ANCAs of the IgG isotype are associated with rapidly progressive glomerulonephritis, and there has been reports suggesting an association between ANCA-associated diseases and fulminant IgA nephropathy, the renal-limited form of HSP [18]. This raises the question of the clinical and pathological significance of IgG c-ANCA (anti-PR3) in the setting of HSP and whether identification of these antibodies maybe a potential marker for more aggressive HSP. This in turn could have potential implications for therapy in patients with HSP and a positive IgG c-ANCA; for instance, aggressive treatment of such a variant with pulse steroids and cyclophosphamide, the regimens used in classic ANCA-mediated diseases, may decrease the potential of serious complications.

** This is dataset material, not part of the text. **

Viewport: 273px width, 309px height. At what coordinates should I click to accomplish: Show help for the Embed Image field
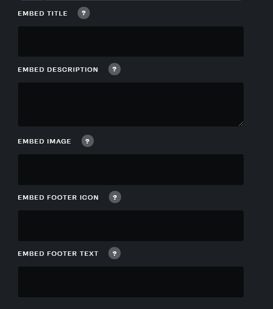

We conclude that although IgG c-ANCA (anti-PR3) is highly specific for pauci-immune vasculitis, specifically Wegener’s granulomatosis [1], it can occur in immune-complex-mediated diseases as HSP. Further studies may establish the causality link between IgG PR3-ANCA and HSP patients and help tailor management and follow-up recommendations.